Write the data out again exactly and in full.

(Source data)
"""
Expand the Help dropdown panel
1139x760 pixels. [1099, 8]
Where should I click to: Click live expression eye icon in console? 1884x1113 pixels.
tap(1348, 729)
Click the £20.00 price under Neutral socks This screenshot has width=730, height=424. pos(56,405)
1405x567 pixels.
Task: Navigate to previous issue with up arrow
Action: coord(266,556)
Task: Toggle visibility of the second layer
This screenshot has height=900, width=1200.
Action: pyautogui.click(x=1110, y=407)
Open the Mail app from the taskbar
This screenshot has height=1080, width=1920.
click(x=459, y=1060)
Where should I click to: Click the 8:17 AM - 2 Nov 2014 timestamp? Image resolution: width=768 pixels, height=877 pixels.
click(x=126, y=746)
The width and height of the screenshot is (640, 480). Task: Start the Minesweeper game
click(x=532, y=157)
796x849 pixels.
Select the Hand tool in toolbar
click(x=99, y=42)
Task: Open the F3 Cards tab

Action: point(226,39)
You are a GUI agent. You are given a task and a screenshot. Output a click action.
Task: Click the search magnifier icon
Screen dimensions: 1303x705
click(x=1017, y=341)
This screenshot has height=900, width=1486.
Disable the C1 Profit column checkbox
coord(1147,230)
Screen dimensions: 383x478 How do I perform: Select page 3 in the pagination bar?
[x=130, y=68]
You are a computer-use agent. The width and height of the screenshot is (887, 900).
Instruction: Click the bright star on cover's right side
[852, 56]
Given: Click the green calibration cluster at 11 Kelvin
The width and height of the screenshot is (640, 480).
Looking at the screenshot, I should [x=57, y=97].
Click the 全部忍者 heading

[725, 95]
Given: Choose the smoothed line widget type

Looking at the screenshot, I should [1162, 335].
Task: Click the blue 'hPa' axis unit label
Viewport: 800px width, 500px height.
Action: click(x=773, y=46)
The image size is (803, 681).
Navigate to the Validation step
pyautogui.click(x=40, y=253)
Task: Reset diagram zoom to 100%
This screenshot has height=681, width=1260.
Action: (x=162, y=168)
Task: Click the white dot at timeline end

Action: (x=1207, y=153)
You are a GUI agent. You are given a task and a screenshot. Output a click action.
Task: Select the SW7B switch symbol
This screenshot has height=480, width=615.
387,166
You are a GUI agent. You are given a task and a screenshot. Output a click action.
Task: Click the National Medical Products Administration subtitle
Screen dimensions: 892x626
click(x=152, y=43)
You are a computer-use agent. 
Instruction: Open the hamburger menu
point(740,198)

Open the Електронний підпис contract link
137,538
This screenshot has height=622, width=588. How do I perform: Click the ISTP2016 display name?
"""
◆ **Solution for this task**:
Expand the Help dropdown panel
1139x760 pixels. [1099, 8]
Where should I click to: Click live expression eye icon in console? 1884x1113 pixels.
tap(1348, 729)
Click the £20.00 price under Neutral socks This screenshot has width=730, height=424. pos(56,405)
1405x567 pixels.
Task: Navigate to previous issue with up arrow
Action: coord(266,556)
Task: Toggle visibility of the second layer
This screenshot has height=900, width=1200.
Action: pyautogui.click(x=1110, y=407)
Open the Mail app from the taskbar
This screenshot has height=1080, width=1920.
click(x=459, y=1060)
Where should I click to: Click the 8:17 AM - 2 Nov 2014 timestamp? Image resolution: width=768 pixels, height=877 pixels.
click(x=126, y=746)
The width and height of the screenshot is (640, 480). Task: Start the Minesweeper game
click(x=532, y=157)
796x849 pixels.
Select the Hand tool in toolbar
click(x=99, y=42)
Task: Open the F3 Cards tab

Action: point(226,39)
You are a GUI agent. You are given a task and a screenshot. Output a click action.
Task: Click the search magnifier icon
Screen dimensions: 1303x705
click(x=1017, y=341)
This screenshot has height=900, width=1486.
Disable the C1 Profit column checkbox
coord(1147,230)
Screen dimensions: 383x478 How do I perform: Select page 3 in the pagination bar?
[x=130, y=68]
You are a computer-use agent. The width and height of the screenshot is (887, 900).
Instruction: Click the bright star on cover's right side
[852, 56]
Given: Click the green calibration cluster at 11 Kelvin
The width and height of the screenshot is (640, 480).
Looking at the screenshot, I should [x=57, y=97].
Click the 全部忍者 heading

[725, 95]
Given: Choose the smoothed line widget type

Looking at the screenshot, I should [1162, 335].
Task: Click the blue 'hPa' axis unit label
Viewport: 800px width, 500px height.
Action: click(x=773, y=46)
The image size is (803, 681).
Navigate to the Validation step
pyautogui.click(x=40, y=253)
Task: Reset diagram zoom to 100%
This screenshot has height=681, width=1260.
Action: (x=162, y=168)
Task: Click the white dot at timeline end

Action: (x=1207, y=153)
You are a GUI agent. You are given a task and a screenshot. Output a click action.
Task: Select the SW7B switch symbol
This screenshot has height=480, width=615.
387,166
You are a GUI agent. You are given a task and a screenshot. Output a click action.
Task: Click the National Medical Products Administration subtitle
Screen dimensions: 892x626
click(x=152, y=43)
You are a computer-use agent. 
Instruction: Open the hamburger menu
point(740,198)

Open the Електронний підпис contract link
137,538
This screenshot has height=622, width=588. How do I perform: Click the ISTP2016 display name?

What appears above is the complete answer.